■ TASK TO COMPLETE
Determine how many of the lines below include "Conditions", then respond with that number and no other text.

■ Collection entries
>>

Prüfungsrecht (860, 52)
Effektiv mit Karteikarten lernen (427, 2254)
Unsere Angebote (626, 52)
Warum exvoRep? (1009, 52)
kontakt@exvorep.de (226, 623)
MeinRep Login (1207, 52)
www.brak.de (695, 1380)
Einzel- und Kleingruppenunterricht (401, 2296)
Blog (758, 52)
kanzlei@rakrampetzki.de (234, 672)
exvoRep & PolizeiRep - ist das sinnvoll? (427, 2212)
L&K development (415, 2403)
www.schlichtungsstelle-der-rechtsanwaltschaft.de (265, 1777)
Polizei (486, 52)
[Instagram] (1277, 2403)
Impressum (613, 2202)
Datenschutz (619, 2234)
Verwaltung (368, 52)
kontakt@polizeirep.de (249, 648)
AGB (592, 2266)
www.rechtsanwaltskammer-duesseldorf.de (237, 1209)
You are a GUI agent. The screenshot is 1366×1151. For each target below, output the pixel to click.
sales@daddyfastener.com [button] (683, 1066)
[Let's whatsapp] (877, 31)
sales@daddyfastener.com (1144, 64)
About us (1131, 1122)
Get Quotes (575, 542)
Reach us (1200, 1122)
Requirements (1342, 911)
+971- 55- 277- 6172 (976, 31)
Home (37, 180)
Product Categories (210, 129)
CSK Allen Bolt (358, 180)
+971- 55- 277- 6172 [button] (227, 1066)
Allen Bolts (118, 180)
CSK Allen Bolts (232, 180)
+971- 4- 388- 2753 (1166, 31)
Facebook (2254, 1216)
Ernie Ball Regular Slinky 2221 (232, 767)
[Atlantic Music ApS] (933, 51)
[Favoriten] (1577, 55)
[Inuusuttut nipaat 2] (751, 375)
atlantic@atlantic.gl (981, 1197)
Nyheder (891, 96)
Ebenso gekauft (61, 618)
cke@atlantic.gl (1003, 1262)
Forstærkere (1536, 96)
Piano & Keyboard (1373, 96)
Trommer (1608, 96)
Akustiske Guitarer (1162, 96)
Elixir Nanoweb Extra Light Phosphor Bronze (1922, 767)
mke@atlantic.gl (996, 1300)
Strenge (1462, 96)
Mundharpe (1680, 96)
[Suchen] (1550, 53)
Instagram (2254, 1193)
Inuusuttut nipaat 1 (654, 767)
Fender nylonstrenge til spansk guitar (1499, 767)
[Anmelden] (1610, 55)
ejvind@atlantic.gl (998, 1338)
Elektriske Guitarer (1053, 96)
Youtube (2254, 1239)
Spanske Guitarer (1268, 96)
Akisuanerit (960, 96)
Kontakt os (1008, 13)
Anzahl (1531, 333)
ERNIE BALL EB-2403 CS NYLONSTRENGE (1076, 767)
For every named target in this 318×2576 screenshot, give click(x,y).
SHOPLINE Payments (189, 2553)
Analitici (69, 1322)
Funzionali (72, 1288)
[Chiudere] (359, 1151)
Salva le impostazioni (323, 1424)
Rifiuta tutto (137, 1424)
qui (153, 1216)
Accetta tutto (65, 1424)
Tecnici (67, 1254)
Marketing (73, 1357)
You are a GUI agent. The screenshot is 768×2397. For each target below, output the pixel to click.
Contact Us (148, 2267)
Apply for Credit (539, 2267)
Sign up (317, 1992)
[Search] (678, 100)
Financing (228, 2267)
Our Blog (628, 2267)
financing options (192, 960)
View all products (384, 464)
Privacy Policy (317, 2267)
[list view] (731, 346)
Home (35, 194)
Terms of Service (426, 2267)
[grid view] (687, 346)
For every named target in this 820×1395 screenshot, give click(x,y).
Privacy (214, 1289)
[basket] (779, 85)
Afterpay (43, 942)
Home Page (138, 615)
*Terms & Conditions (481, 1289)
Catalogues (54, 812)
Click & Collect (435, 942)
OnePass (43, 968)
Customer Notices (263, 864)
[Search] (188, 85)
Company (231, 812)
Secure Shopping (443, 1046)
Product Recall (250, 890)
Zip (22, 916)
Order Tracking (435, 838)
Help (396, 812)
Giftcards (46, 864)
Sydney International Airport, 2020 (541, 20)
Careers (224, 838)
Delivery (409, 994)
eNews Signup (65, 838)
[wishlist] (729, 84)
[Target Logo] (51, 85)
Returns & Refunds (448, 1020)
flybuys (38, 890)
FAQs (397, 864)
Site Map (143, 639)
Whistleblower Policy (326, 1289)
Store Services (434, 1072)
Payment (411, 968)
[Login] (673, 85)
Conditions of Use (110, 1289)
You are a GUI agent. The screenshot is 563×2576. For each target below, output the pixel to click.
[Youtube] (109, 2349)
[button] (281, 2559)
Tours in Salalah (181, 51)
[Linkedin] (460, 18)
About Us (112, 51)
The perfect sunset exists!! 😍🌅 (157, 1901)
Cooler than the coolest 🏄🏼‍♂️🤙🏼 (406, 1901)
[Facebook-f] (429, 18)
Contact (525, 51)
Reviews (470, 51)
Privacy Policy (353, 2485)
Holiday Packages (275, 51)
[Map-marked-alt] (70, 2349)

<<

■ SOLUTION FOR THIS PROBLEM
2